• **Consegna 1**
Per favore, riscrivi le righe dei record partendo da quella che contiene "Given: Click the gear icon beside Thực hiện" e proseguendo fino a quella che contiene "click(x=467, y=895)", cambiando "Instruction" in "Command" e lasciando tutto il resto invariato. Ometti le immagini.

--- Brano da leggere ---

Alessandro Giuli: “Gli ex An, dal ‘tra-passo delle oche’ alla diserzione”


Nel 2007 c’era ancora Alleanza Nazionale. Gianfranco Fini, un giorno sì e l’altro anche, tuonava contro Berlusconi, minacciando di interrompere tutti i rapporti politici tra il suo partito e quello del Cavaliere. Italo Bocchino, durante un convegno dal titolo “Il tempo delle scelte”, giurava che dietro l’uscita di Storace da An, avvenuta a luglio di quell’anno, ci fosse “la manina di Silvio”. Tutti, o quasi, di fronte agli slanci volitivi del leader di Forza Italia- che parlava di nuovi partiti con cui annettere gli alleati- si stringevano intorno al giudizio di Fini sulla questione: Berlusconi “è alle comiche finali”.

Sempre nel 2007 usciva un libro scritto da Alessandro Giuli, all’epoca notista politico de “Il Foglio”, dal titolo “Il passo delle oche” (Einaudi). Si trattava di una radiografia critica della destra post-missina in cui emergeva con chiarezza il fatto che, nonostante l’ostilità ostentata, l’idea finiana di una navigazione tattica, unita a uno scarso peso dato all’elaborazione culturale, avrebbero condotto i rottamatori del Msi tra le braccia di Berlusconi, senza nemmeno garantire loro una duratura sopravvivenza interna al nuovo soggetto. Oggi, Giuli, è il vice-direttore del quotidiano di Ferrara e le previsioni che aveva affidato al suo libro si sono avverate tutte. Rimane solo da capire se sia rimasto ancora materiale utile per scriverne un seguito.

--- Record forniti ---

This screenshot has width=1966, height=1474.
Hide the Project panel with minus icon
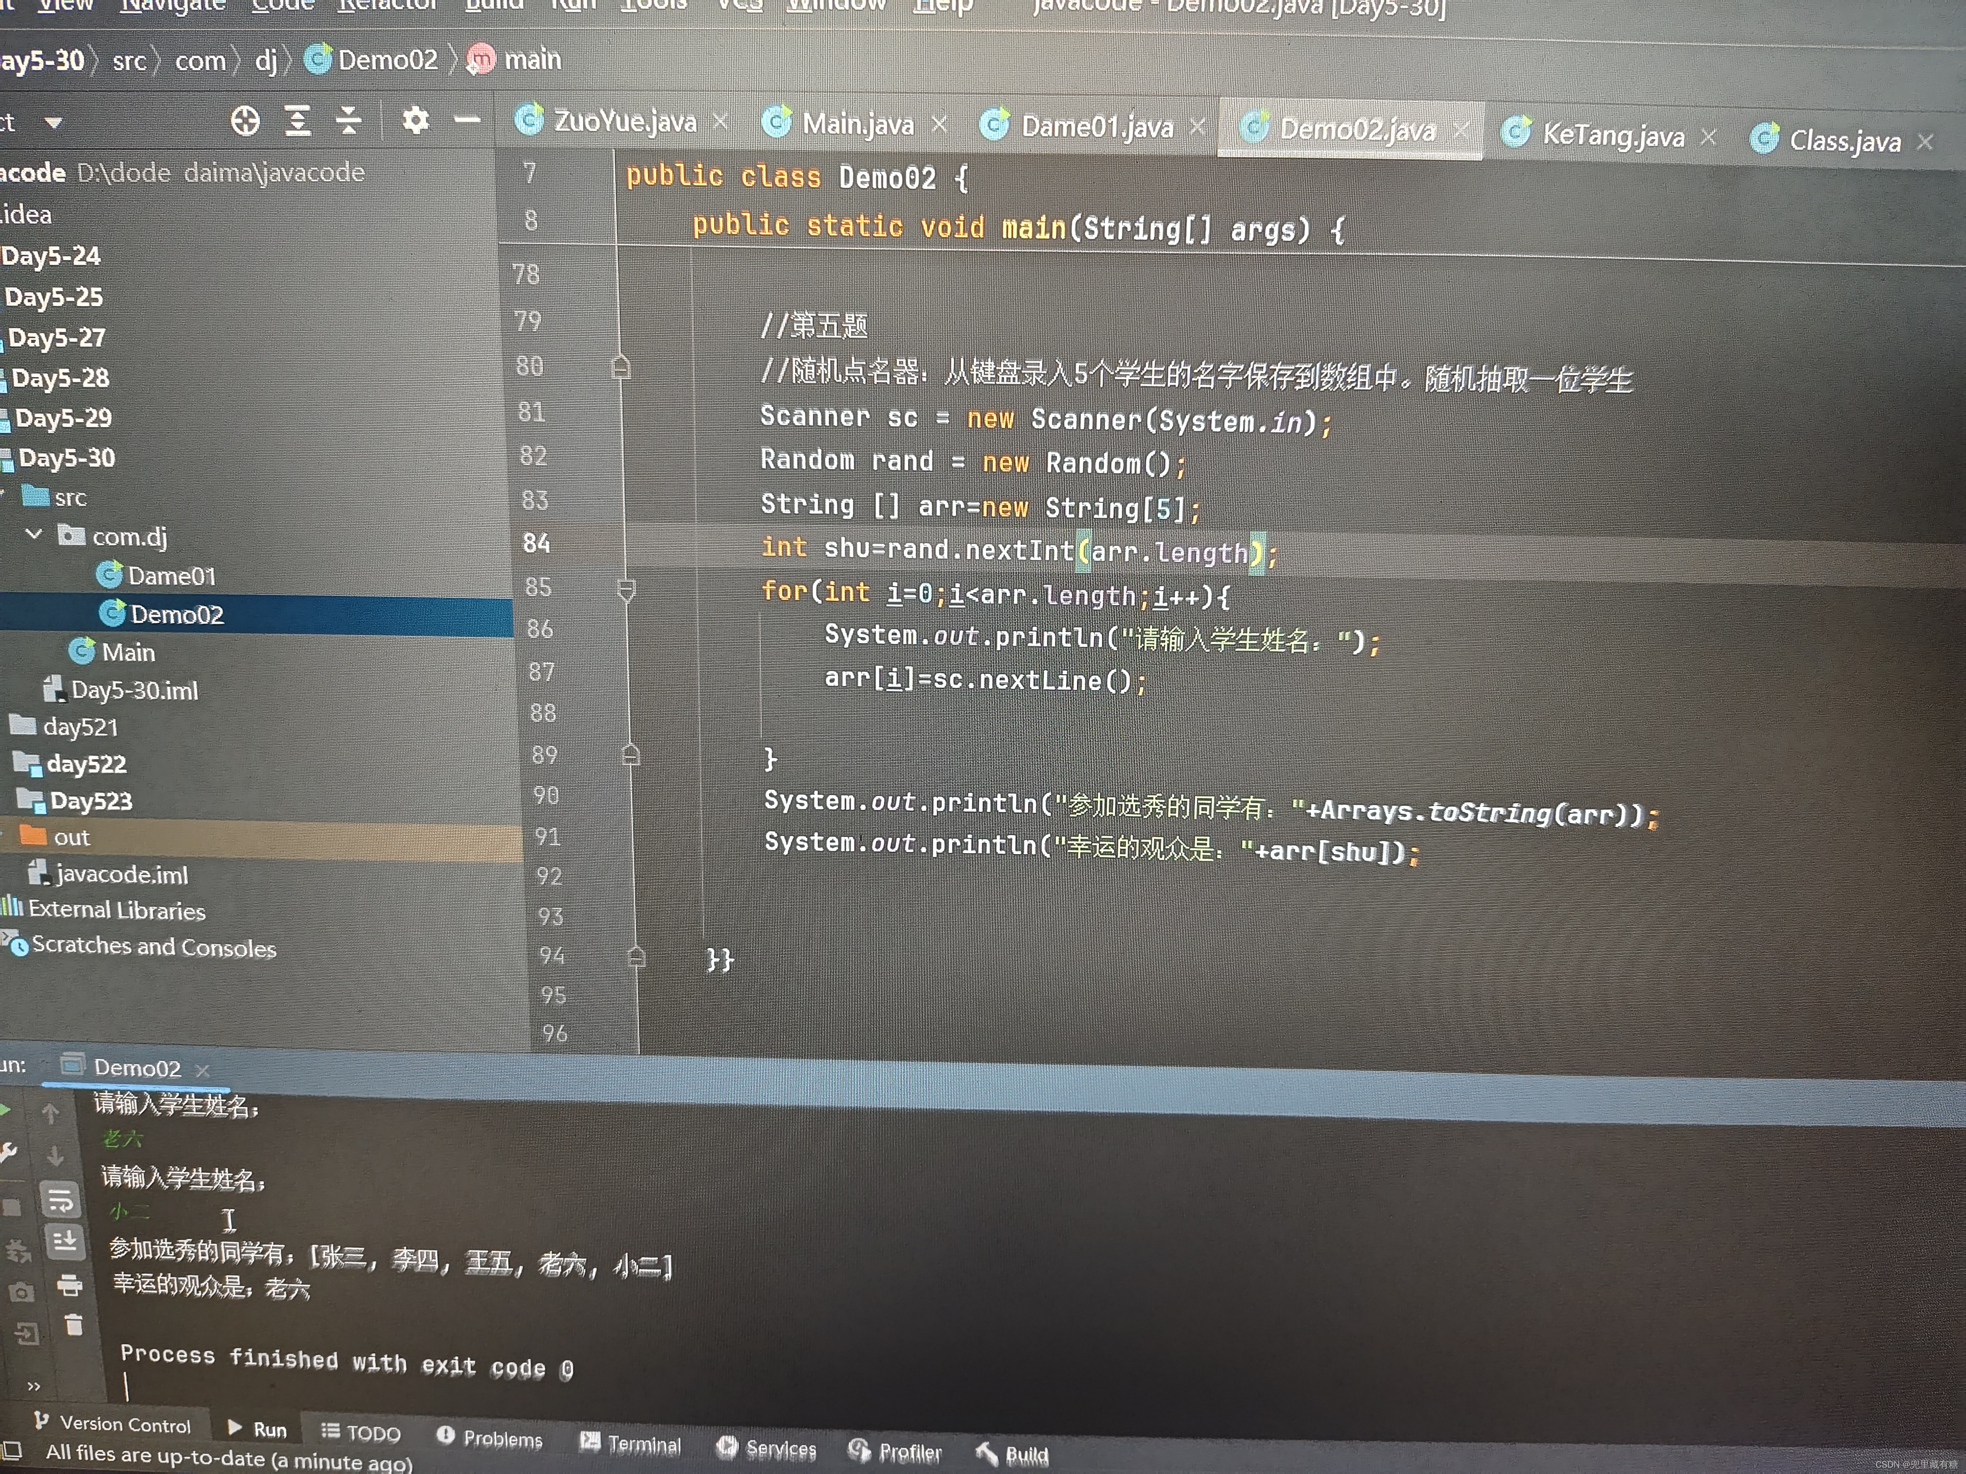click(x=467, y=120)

---
--- Record forniti ---

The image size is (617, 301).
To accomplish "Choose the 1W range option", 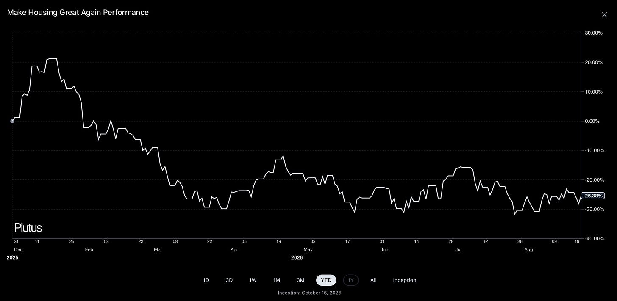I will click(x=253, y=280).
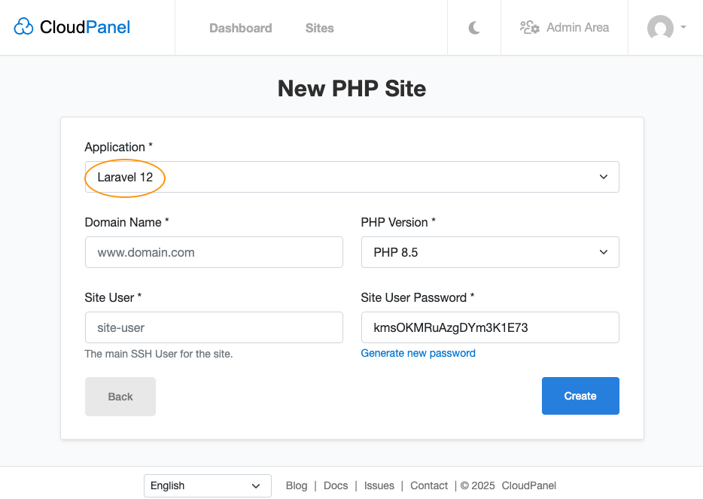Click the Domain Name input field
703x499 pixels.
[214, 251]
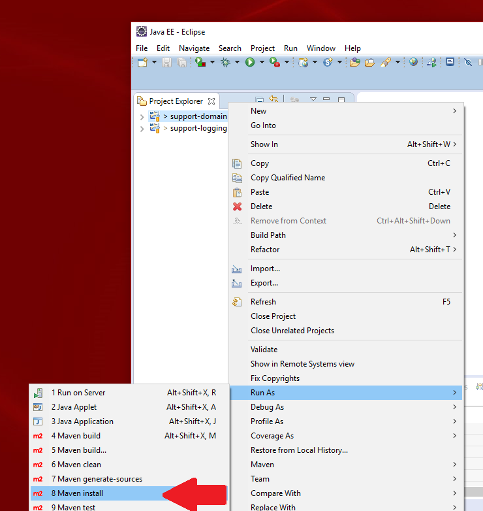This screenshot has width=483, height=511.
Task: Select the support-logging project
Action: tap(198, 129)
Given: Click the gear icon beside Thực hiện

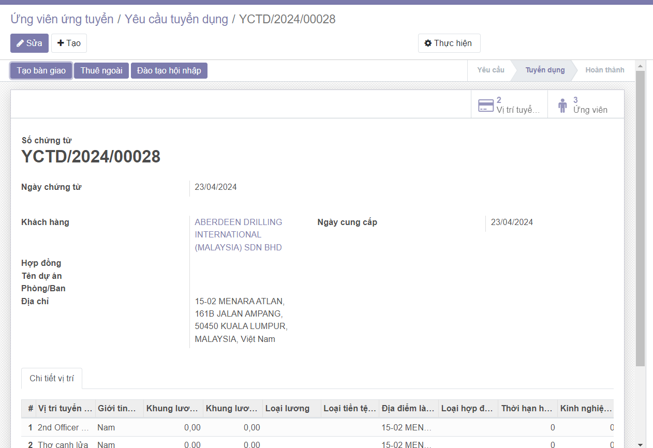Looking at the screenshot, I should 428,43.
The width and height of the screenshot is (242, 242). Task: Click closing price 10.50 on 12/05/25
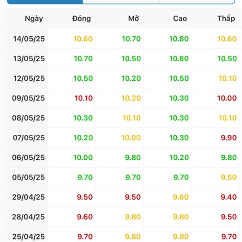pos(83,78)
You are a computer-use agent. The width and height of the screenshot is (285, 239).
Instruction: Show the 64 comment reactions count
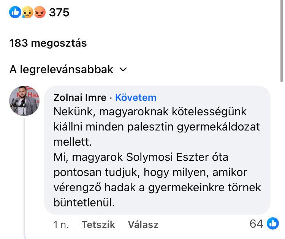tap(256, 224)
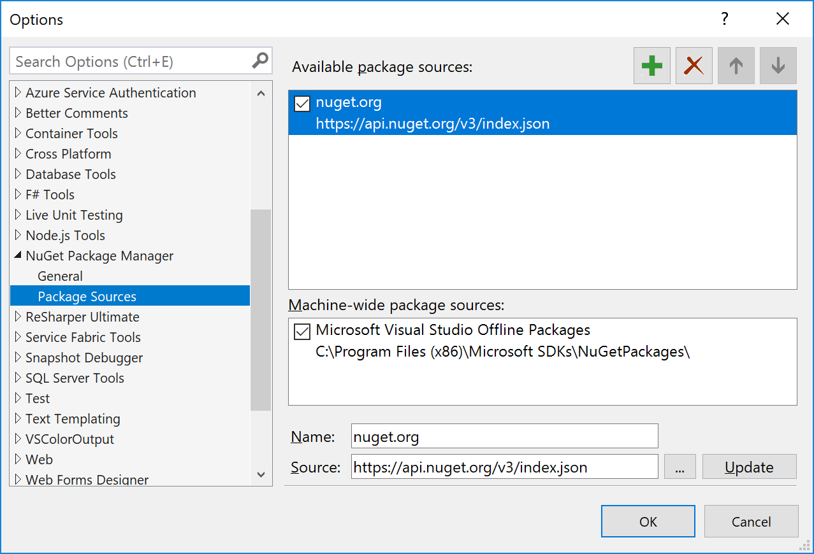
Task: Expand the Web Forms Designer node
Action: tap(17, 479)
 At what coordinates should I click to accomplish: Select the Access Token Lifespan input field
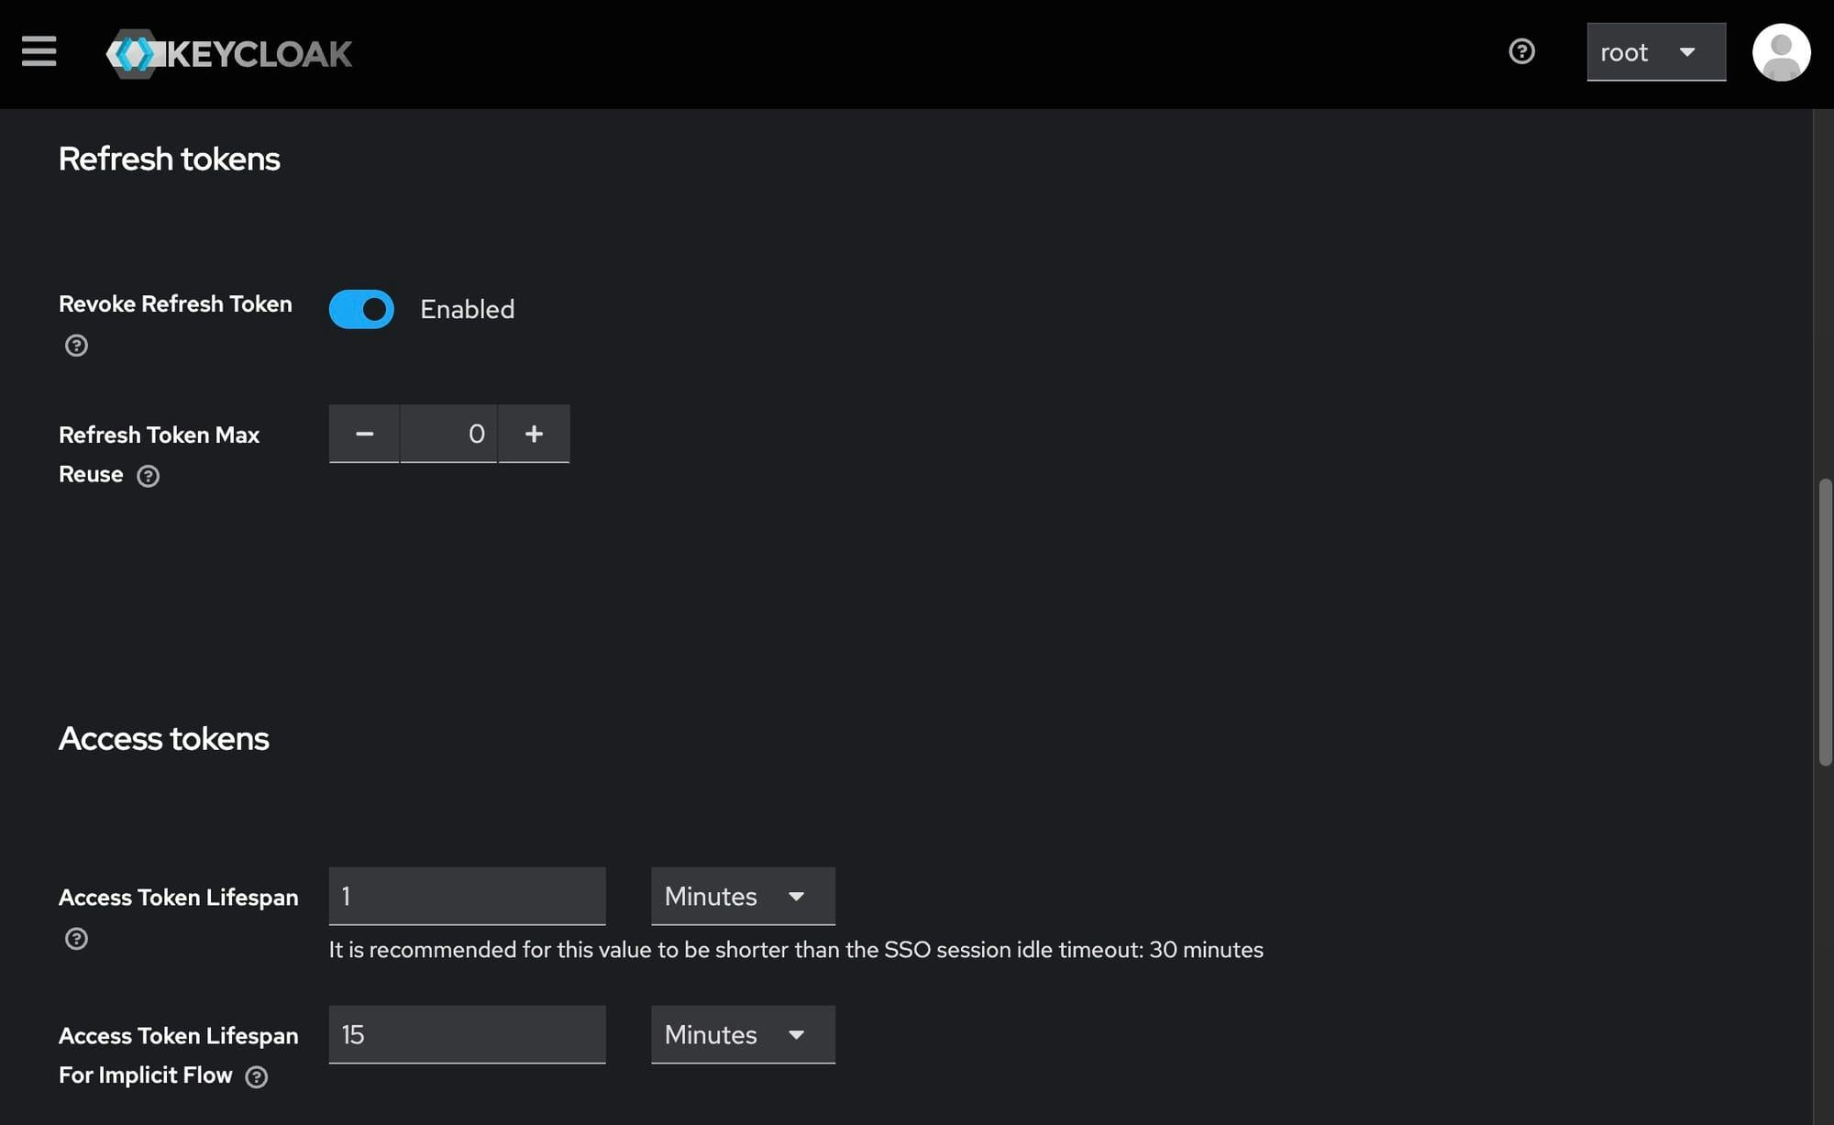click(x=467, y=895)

---
--- Record forniti ---

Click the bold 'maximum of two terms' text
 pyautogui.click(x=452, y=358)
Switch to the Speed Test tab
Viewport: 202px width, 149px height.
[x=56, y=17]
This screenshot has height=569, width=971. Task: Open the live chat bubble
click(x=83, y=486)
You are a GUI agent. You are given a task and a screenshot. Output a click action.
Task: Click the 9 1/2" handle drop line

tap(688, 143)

---

• **Consegna 2**
Nel brano, qual è il titolo del libro di Alessandro Giuli uscito nel 2007?

• **Risposta corretta 1**
Given: Click the gear icon beside Thực hiện

Looking at the screenshot, I should 428,43.
The width and height of the screenshot is (242, 242). Task: Click closing price 10.50 on 12/05/25
pos(83,78)
You are a computer-use agent. The width and height of the screenshot is (285, 239).
Command: Show the 64 comment reactions count
tap(256, 224)
Task: Expand the Web Forms Designer node
Action: tap(17, 479)
 At what coordinates should I click to accomplish: Select the Access Token Lifespan input field
click(x=467, y=895)

• **Risposta corretta 2**
"Il passo delle oche"